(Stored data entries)

####

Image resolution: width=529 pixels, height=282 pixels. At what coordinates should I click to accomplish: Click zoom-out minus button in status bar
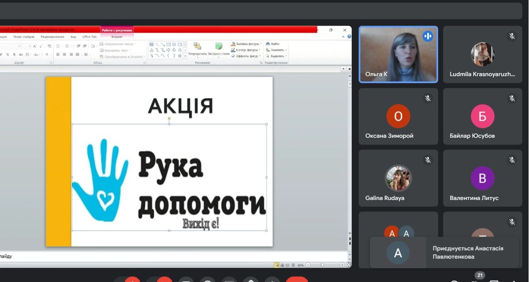click(x=308, y=264)
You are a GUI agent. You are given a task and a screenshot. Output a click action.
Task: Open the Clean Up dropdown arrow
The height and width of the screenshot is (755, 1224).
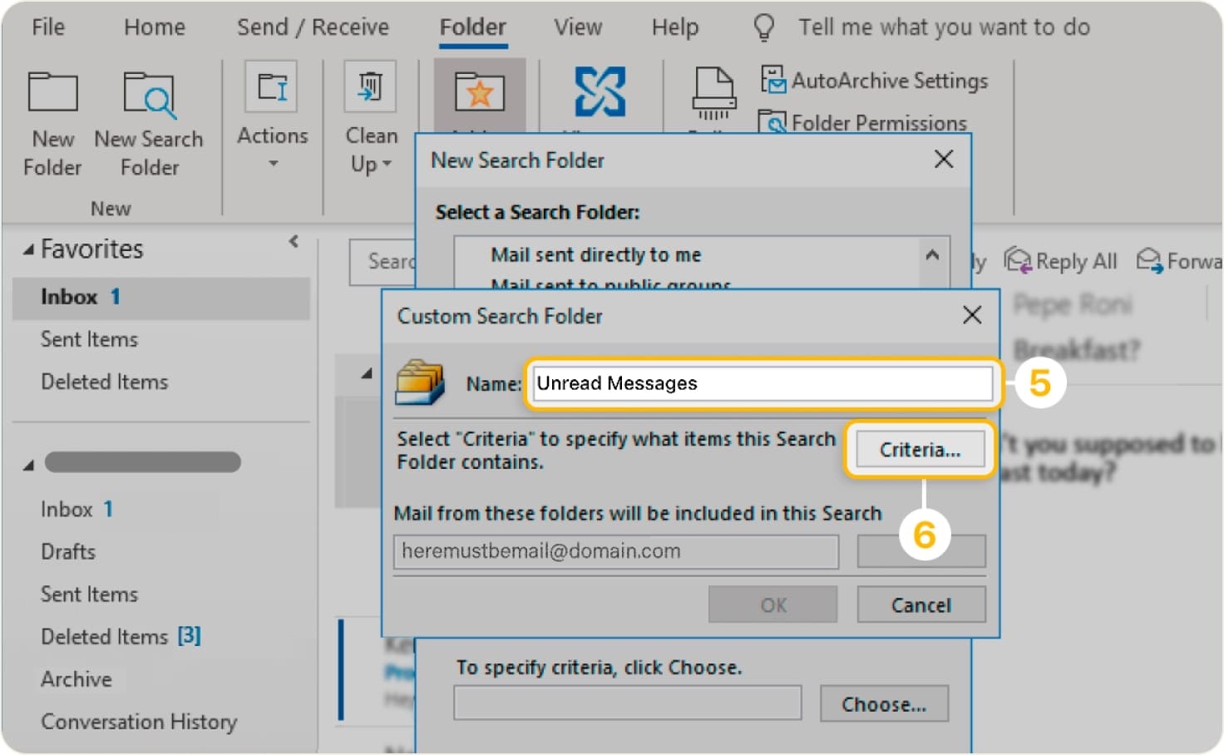click(387, 165)
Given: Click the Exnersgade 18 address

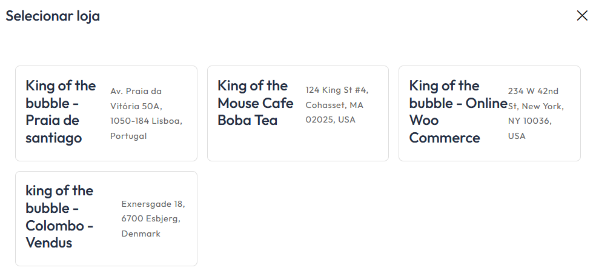Looking at the screenshot, I should [x=153, y=204].
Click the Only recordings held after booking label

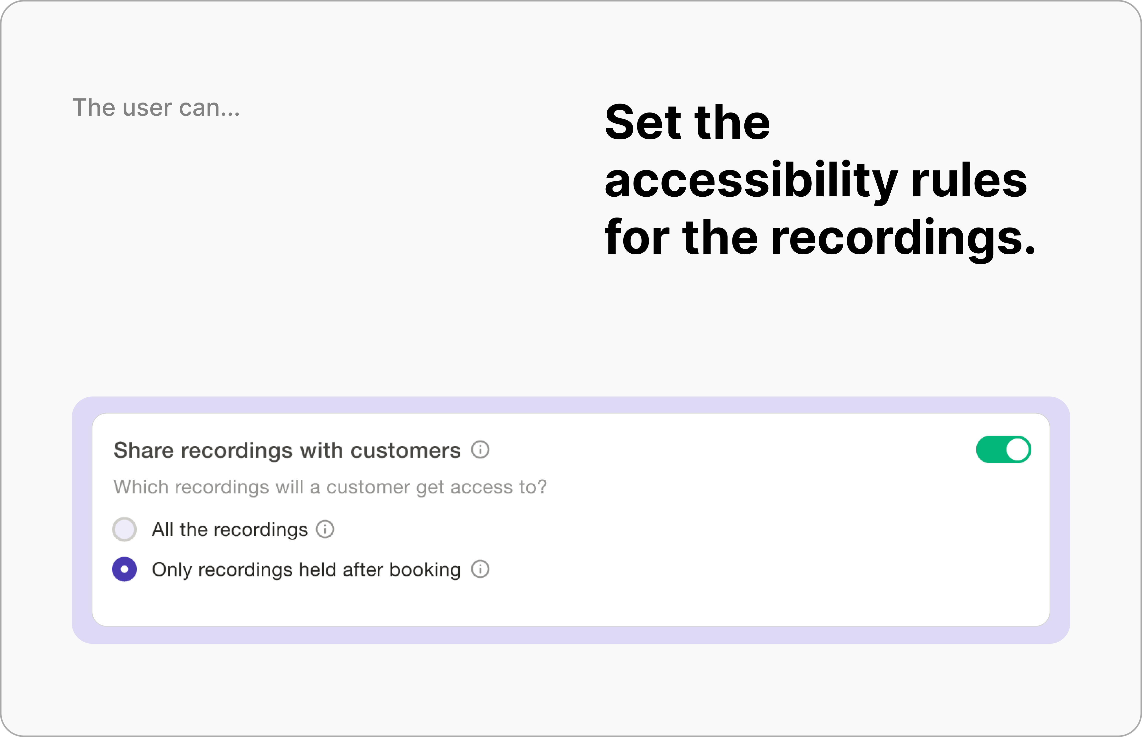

####

THE TASK
Hand back the data above exactly, with no images.

FINISHED EXERCISE
Image resolution: width=529 pixels, height=282 pixels. At what coordinates should I click to accomplish: Click zoom-out minus button in status bar
click(x=308, y=264)
You are a GUI agent. You are given a task and a screenshot. Output a click action.
Task: Open the Clean Up dropdown arrow
The height and width of the screenshot is (755, 1224).
click(387, 165)
Given: Click the Exnersgade 18 address

Looking at the screenshot, I should [x=153, y=204].
Click the Only recordings held after booking label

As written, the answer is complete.